Besides limited space, women travelling on public transport often face verbal and physical harassment by staff and other male passengers. They often have to pay more for their fare and it is not uncommon for the bus to continue rolling while women are embarking or disembarking.
The most uncomfortable seats are those with their backs to the men’s compartment, where women run the risk of being molested by poking fingers and groping hands. To avoid this, they have to keep their backs straight and sit on the foremost part of the seat, no matter how difficult the ride may be.
Most of the women who ride buses are either going to work or to school. While working men may use motor bikes, there is no alternative for working women. For cultural and social reasons women cannot ride bikes − although they can be passengers on a bike.
According to Saad Gilani, Project Manager in the ILO country office in Islamabad, the ordeal of working women on buses is part of a bigger picture.
|Inappropriate behaviour and harassment in public spaces and in the workplace have greatly obstructed women's freedom of mobility.”|
“Women have found it difficult to contribute to the country's development because of the unsupportive environment they face in the working world.
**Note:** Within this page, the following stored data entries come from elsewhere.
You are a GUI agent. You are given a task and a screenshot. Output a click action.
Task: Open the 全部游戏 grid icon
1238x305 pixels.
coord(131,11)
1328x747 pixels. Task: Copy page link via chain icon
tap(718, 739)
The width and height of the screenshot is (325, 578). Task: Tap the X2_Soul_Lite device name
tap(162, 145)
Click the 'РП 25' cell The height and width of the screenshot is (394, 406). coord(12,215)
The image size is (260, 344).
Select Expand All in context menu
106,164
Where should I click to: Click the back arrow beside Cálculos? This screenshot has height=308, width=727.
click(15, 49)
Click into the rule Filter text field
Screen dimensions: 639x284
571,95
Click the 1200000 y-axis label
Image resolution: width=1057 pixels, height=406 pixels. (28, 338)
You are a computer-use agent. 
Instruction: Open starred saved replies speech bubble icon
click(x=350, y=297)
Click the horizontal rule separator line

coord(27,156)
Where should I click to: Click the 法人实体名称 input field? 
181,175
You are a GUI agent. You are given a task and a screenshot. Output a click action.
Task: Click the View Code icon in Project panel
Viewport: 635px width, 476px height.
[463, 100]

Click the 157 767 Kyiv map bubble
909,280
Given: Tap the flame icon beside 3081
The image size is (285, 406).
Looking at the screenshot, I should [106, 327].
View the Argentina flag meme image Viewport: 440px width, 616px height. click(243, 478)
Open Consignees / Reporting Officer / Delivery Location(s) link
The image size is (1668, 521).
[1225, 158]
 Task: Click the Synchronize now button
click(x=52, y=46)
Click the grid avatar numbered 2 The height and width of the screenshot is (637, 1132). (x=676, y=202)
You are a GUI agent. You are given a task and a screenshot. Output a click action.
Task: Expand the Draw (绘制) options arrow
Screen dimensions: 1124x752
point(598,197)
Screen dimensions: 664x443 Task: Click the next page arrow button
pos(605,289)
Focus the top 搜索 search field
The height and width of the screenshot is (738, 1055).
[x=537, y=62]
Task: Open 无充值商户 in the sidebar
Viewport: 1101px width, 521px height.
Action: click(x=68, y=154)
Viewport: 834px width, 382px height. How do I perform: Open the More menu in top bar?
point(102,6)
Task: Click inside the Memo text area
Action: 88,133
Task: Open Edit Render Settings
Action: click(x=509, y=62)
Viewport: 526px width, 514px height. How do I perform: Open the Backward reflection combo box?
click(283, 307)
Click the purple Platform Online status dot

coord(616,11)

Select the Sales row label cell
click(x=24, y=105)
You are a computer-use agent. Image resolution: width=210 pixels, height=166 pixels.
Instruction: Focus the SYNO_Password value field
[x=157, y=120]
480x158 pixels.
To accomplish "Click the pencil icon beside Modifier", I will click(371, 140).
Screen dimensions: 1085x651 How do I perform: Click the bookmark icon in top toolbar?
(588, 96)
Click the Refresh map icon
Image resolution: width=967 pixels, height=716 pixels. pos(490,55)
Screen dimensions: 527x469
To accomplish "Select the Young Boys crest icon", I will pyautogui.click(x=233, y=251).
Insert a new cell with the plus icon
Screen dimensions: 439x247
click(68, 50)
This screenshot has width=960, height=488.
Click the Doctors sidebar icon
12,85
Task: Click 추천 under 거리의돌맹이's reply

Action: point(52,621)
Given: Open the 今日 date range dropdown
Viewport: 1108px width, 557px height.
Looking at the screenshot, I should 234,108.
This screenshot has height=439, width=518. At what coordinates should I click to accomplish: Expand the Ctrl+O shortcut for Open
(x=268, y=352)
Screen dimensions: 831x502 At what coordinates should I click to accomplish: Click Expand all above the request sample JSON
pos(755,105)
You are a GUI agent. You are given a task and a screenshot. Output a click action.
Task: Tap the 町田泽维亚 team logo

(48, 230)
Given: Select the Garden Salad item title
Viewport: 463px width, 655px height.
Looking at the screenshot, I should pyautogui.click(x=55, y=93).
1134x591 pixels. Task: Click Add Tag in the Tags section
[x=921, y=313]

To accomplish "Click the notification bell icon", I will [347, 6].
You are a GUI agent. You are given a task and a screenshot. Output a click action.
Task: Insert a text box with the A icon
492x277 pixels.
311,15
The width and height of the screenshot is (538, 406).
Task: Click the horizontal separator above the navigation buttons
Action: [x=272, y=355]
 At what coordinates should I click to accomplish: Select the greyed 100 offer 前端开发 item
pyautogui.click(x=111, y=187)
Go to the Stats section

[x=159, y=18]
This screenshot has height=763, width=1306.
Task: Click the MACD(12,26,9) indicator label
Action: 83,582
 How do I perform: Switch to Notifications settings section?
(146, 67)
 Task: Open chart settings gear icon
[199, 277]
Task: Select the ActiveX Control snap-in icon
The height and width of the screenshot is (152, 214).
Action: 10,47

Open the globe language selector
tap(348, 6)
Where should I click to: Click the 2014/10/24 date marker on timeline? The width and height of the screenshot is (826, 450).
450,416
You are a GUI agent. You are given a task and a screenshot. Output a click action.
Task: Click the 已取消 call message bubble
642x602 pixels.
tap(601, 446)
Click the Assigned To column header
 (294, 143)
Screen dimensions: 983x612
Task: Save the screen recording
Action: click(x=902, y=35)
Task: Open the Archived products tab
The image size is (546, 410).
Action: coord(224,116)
Inappropriate behaviour and harassment in public spaces and in the workplace have greatly obstructed women's freedom of mobility.”
Decent transport for women workersThis is where the ILO came in, with a project introducing women-friendly public transportation. The pilot included a campaign to change the behaviour of all relevant parties on a specific public transport route.
Drivers, conductors, transport owners, transport union, and members of the traffic police were informed about the country’s new anti-harassment laws and sensitized about social and ethical values − thus addressing major concerns of women commuters.
“Based on pictures and caricatures, motivating and deterring messages were displayed within the public transport system. The model was successfully pilot-tested and can now be replicated on a wider scale,” said Gilani.
Last February, the campaign was followed by a training course for 60 officers of the NH&MP. The officers will now become trainers themselves and sensitize colleagues, bus drivers and the transport union.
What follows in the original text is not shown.